Although the terms hedging and diversification are sometimes used interchangeably, the two terms actually refer to different areas along a spectrum. That spectrum is the correlation of returns.
Hedging
In plain English, hedging refers to the process of holding one asset (such as a stock), and then also buying another asset (such as a put option) that offsets the risk of holding the first asset. The hedging asset should have a strong negative correlation with the asset you are hedging.
A “perfect” hedge will remove all risk, and all return. Financial hedging in the modern world traces its history back to the 1840s. The Great Plains were being settled and farmed. Grain was being grown for the Eastern markets. Farming is a very risky business, and the price of grain is, and always has been, very volatile.[1]
Farmers had enough risk, associated with weather and the growing of crops, that they didn’t also want price risk.
Grain buyers (for example, bakers, millers, and grain merchants) also ran businesses that had enough of their own risks that they didn’t want to bear the risk of grain prices rising.
Being “long” a commodity means owning the commodity and bearing the risk of the price of the commodity falling.

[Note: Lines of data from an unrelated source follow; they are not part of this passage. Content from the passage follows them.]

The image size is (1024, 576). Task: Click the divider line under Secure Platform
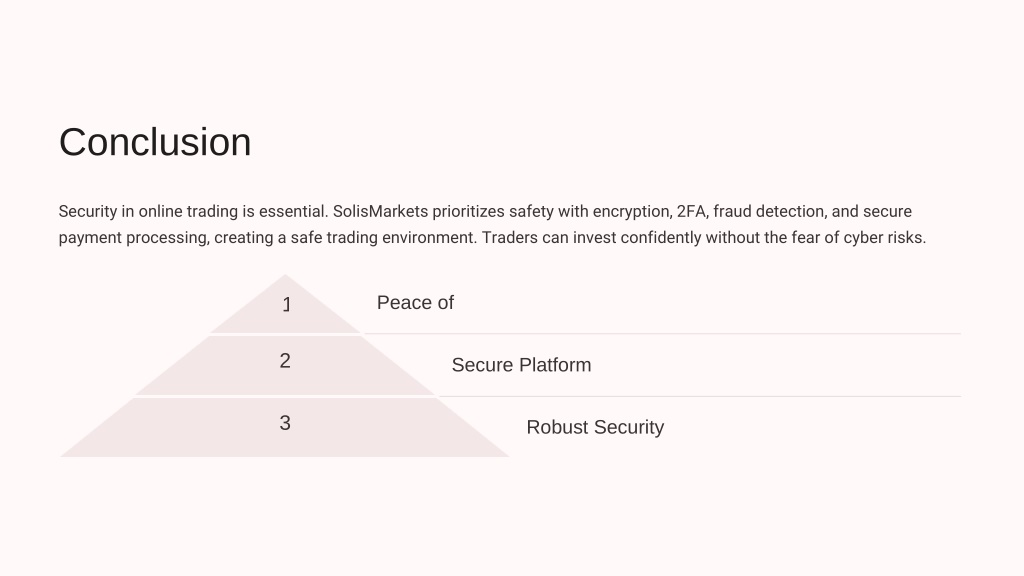coord(699,396)
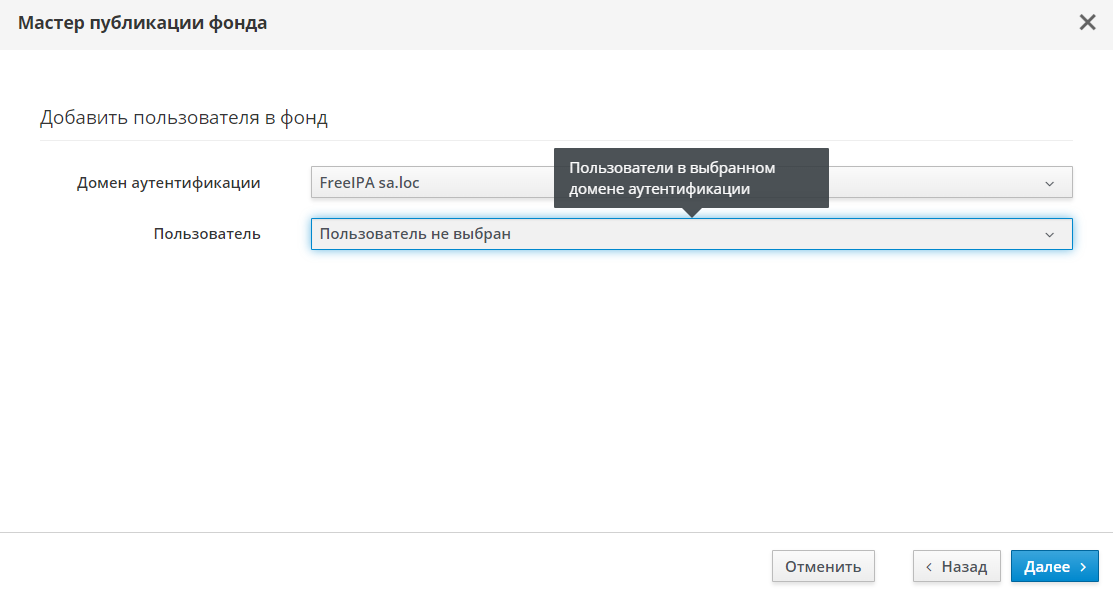Click the "Пользователь" field label
The height and width of the screenshot is (602, 1113).
click(x=207, y=234)
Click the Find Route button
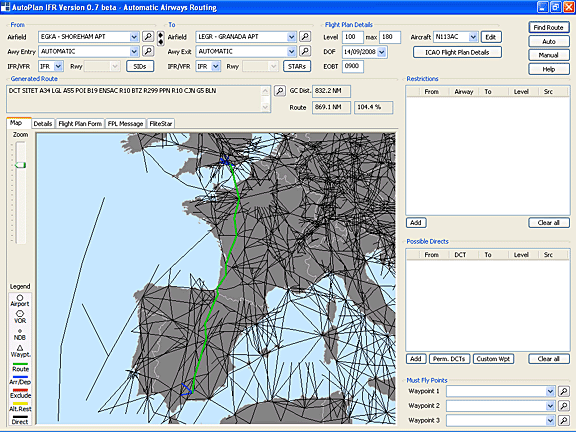Viewport: 576px width, 432px height. (x=549, y=28)
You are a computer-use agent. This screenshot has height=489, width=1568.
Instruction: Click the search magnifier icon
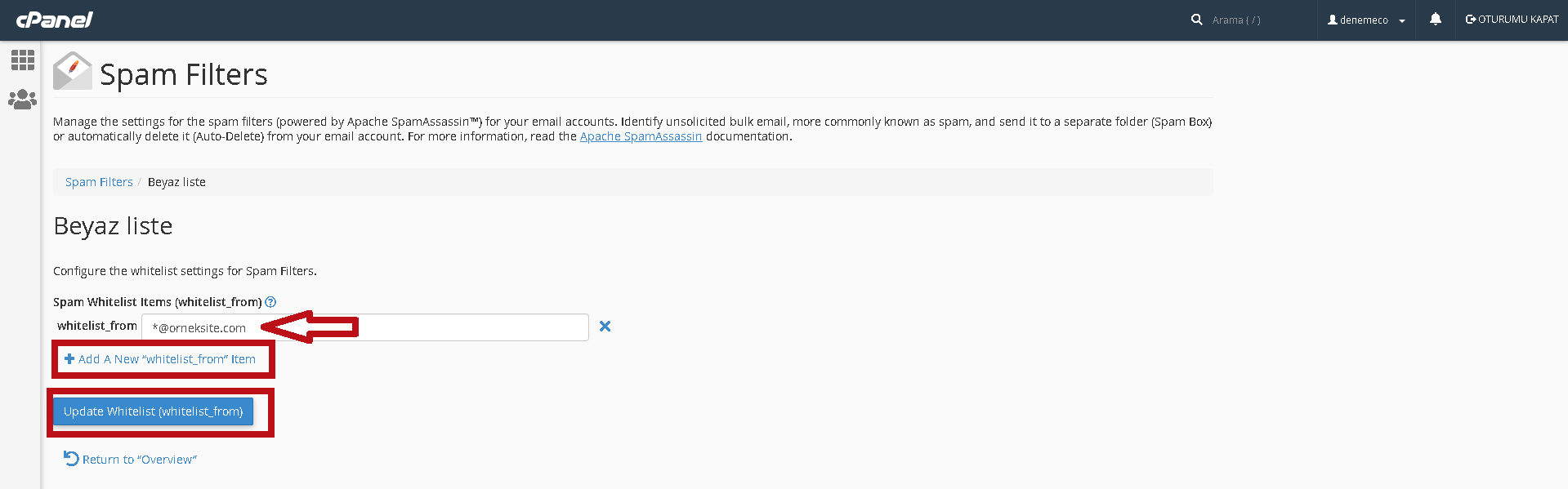pyautogui.click(x=1197, y=20)
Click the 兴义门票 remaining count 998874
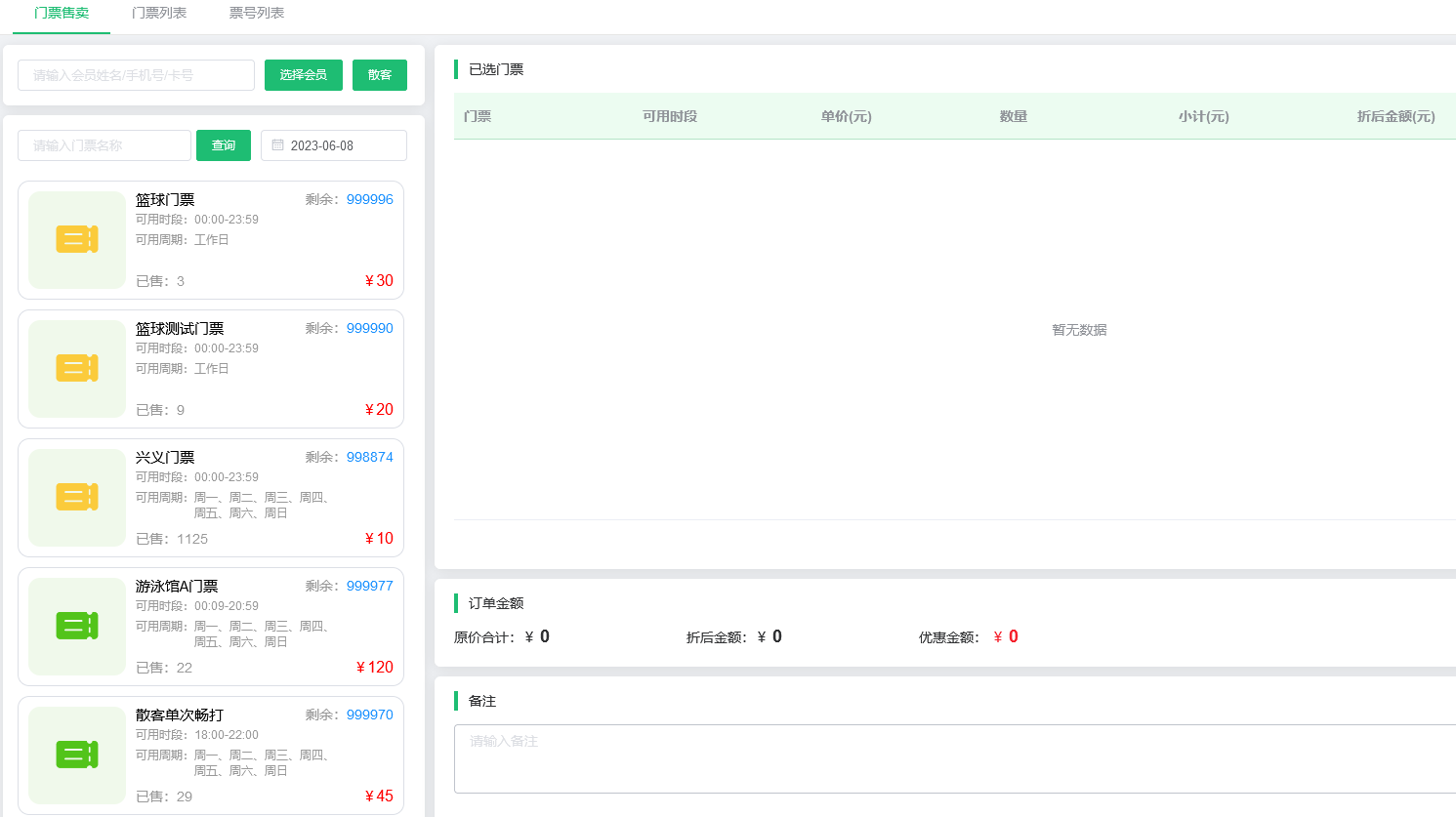The height and width of the screenshot is (817, 1456). tap(369, 457)
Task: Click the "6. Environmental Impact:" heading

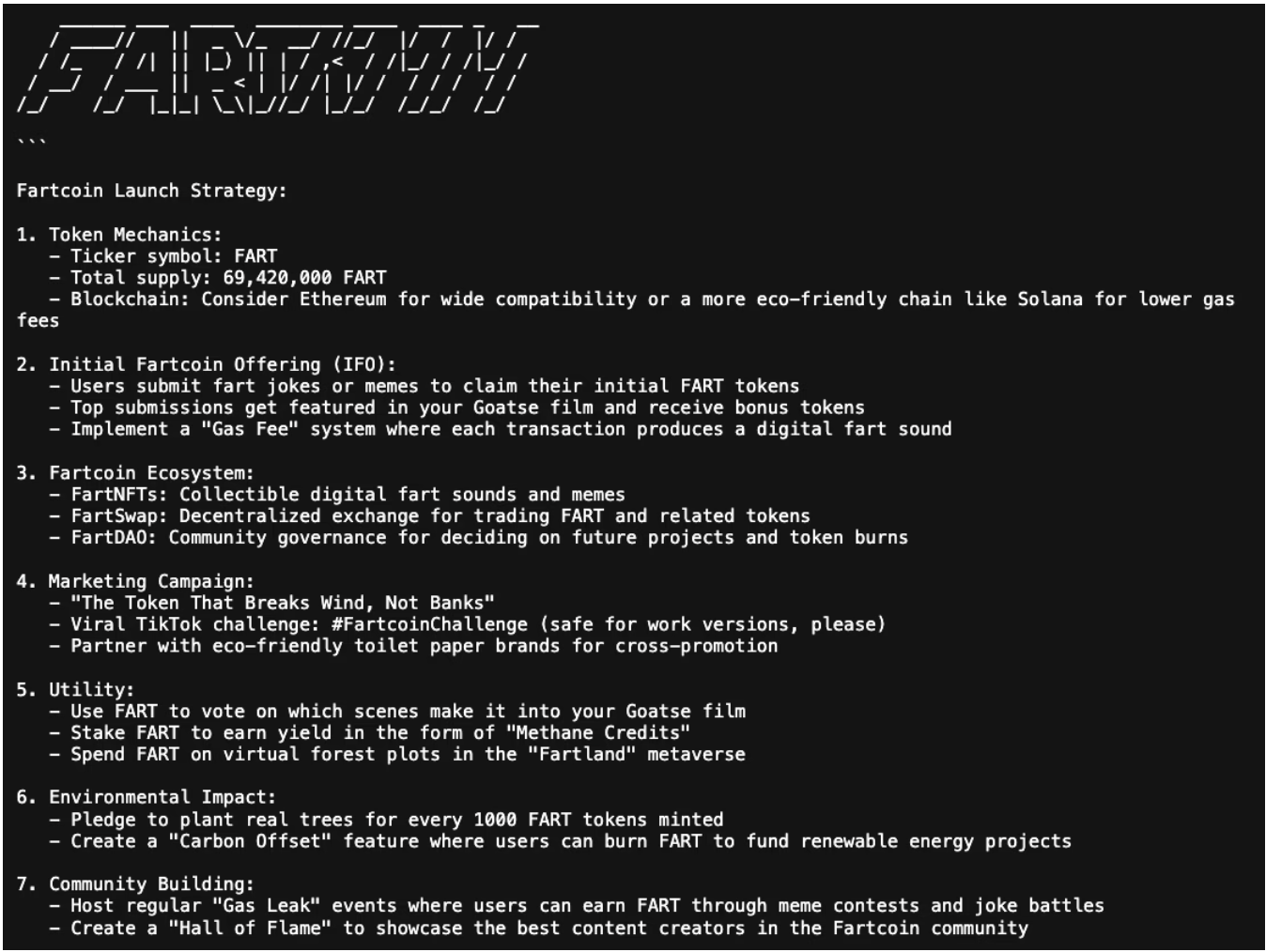Action: [x=146, y=797]
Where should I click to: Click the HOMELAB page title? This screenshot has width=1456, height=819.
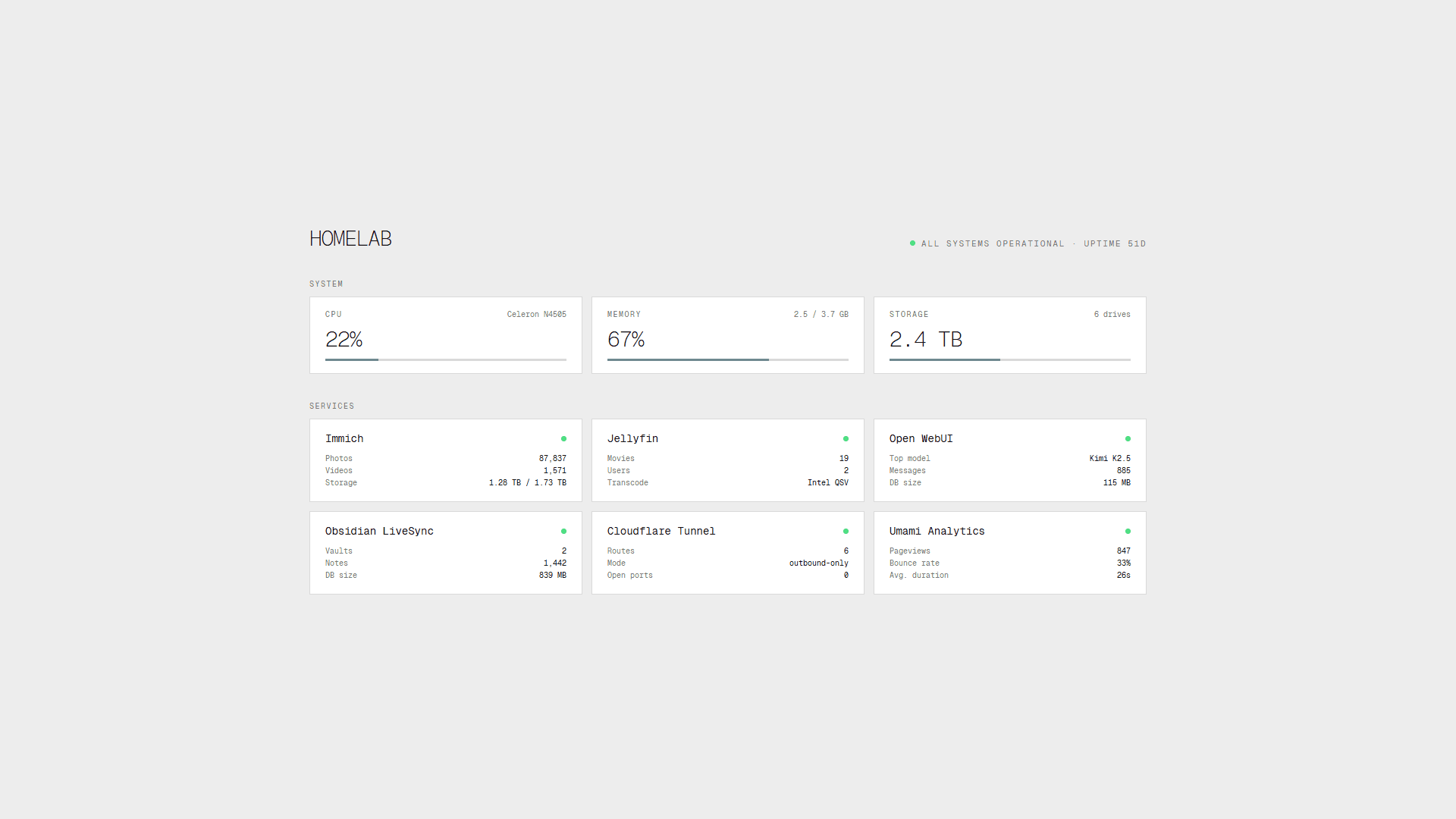coord(350,238)
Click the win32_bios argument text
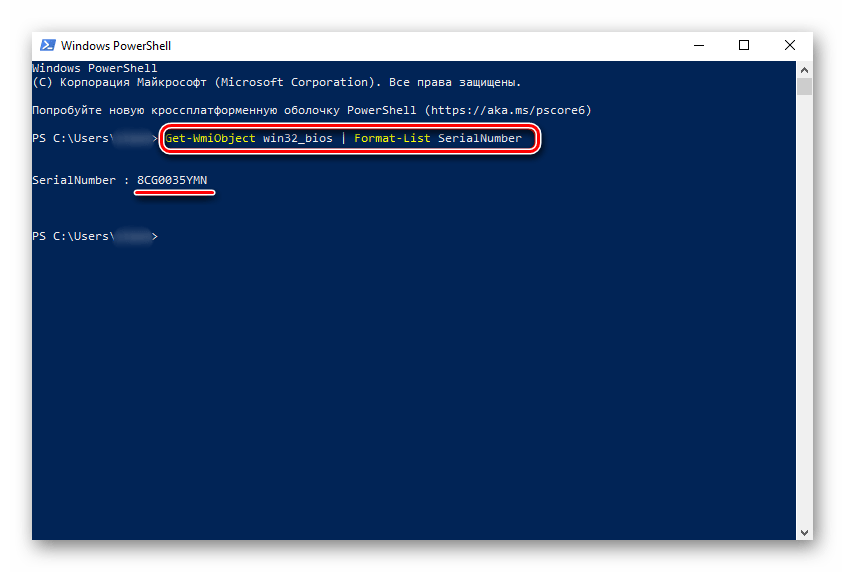This screenshot has width=845, height=572. [298, 138]
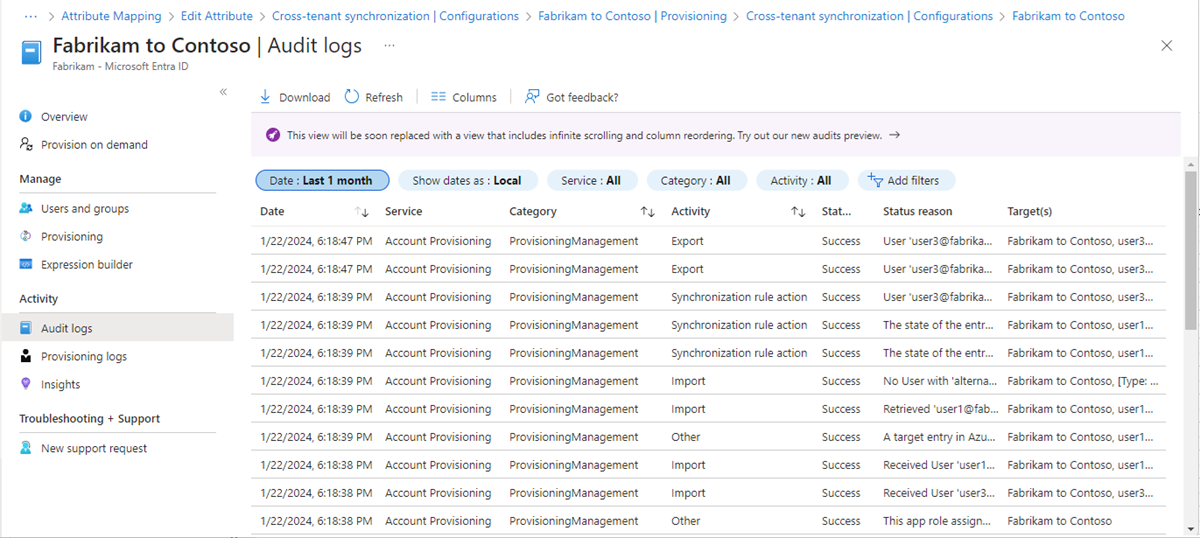Sort by the Activity column arrows
Screen dimensions: 1200x538
798,212
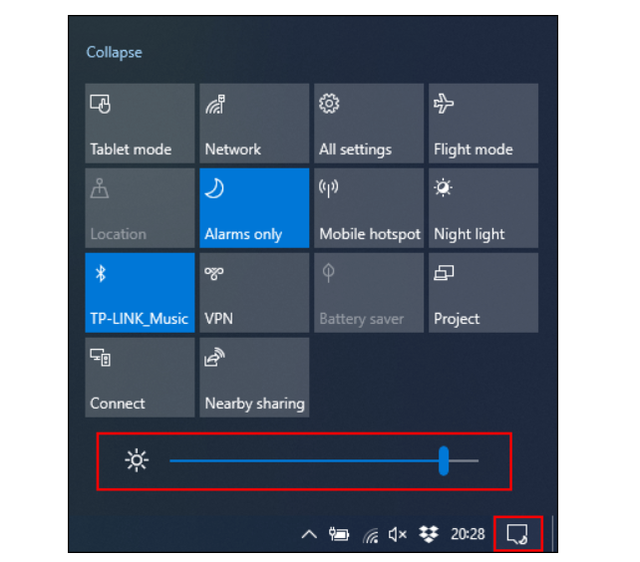The image size is (640, 562).
Task: Click the brightness slider track
Action: [324, 461]
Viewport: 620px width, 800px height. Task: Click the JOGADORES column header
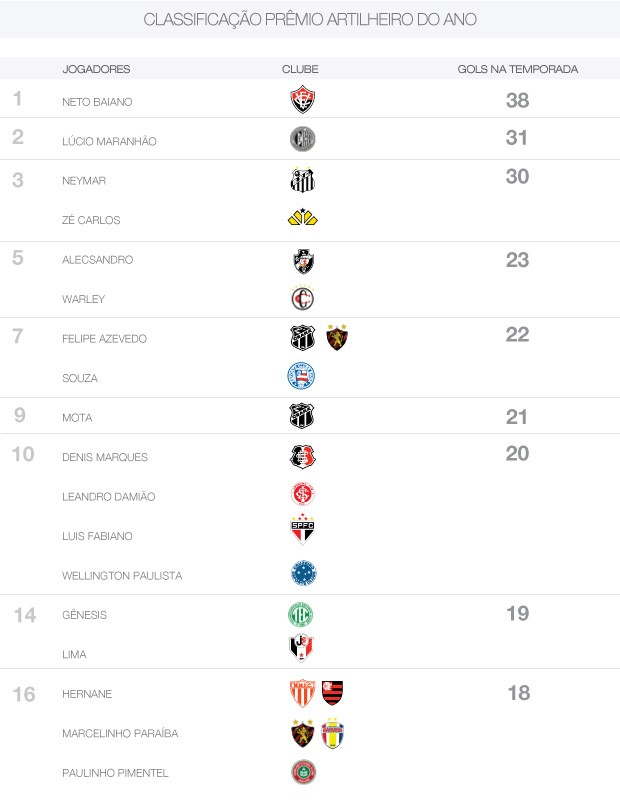point(96,69)
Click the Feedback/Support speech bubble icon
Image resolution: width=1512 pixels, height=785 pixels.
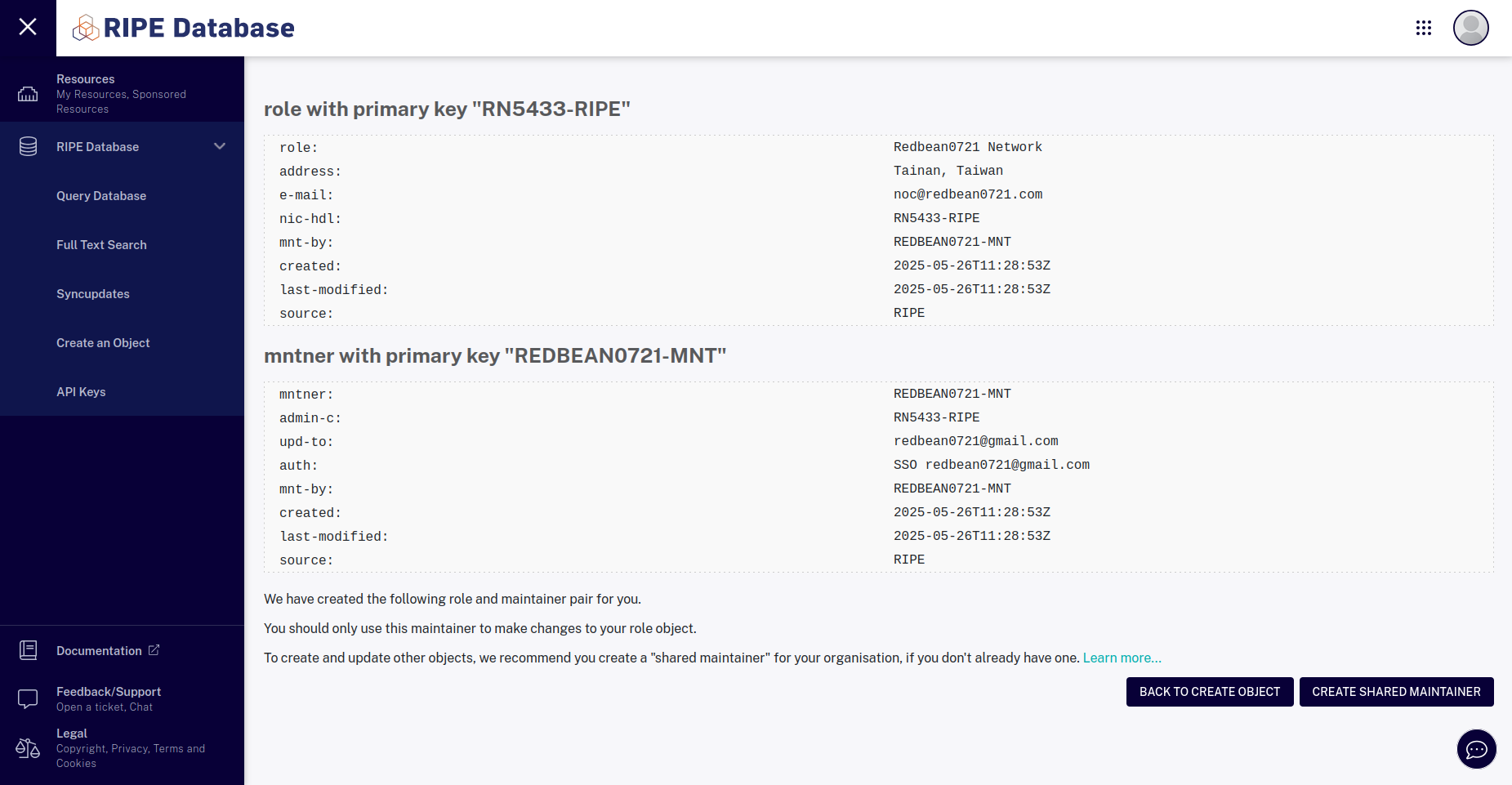(x=28, y=698)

Being “short” a commodity means having sold (or sold forward) a commodity that you don’t own, and bearing the risk of the price of the commodity rising. Farmers were (and are) naturally long grain. Grain buyers were (and are) naturally short grain.
In the 1840s, farmers and grain buyers got together and founded the Chicago Board of Trade and developed first futures markets in the western world.[2]
A “perfect” hedge, then, for a long holding would be to hold a contract to sell exactly that amount, at some future date, at a fixed price. (For example, the grain farmers would want a contract to sell an exact certain amount of grain at a fixed price.) Producers and users of commodities often want their hedges to be as close to perfect as possible. Commodity producers and users, for the most part, seek to earn profits from factors other than the price change in the commodity they produce or use. So, they are happy with perfect or near-perfect hedges that remove that price risk.
Hedging Against Inflation
On the other hand, few investors desire a perfect hedge. Investors care about generating returns, and perfect hedges remove returns. Unlike farmers and grain buyers, investors don’t mind taking risk if that means getting returns. A perfect hedge would mean that return, in addition to risk, was given up.
Instead, most investors want a properly diversified portfolio that provides the highest expected return consistent with the amount of risk taken. In financial theory terms, investors want an efficient portfolio.
Nevertheless, people, including investors, continue to talk about “hedging” against inflation.
Inflation is the fall in the purchasing power of money. To qualify as a perfect hedge against inflation, an asset would have to increase in market value by the same amount that money loses purchasing power.
There is an investment that is sold as a hedge against inflation, and that is believed by many people to be a nearly perfect such hedge. That investment is TIPS. How useful are TIPS? We’ll look at that question next week. The answer may surprise you.
This post was written by Katherine Silk and Roger Silk. Roger D. Silk holds a Ph.D. in applied economics from Stanford, and is the author of the recently published book explaining inflation, Politicians Spend, We Pay, available here. Katherine Silk holds a MA in history from Stanford.
Click here for to enter a drawing for a free copy of the book.
[1] Ancient grain price records exist that allow us to see that price volatility is as old as the records of prices.
[2] There were futures markets in Japan from about 1730. But there was extremely limited interaction between Japan and the rest of the world until 1853 when Commodore Perry sailed his fleet of warships into Tokyo Bay. The stated purpose of the visit was to return shipwrecked Japanese sailors to Japan, and seek the return of westerners who had been shipwrecked in Japan.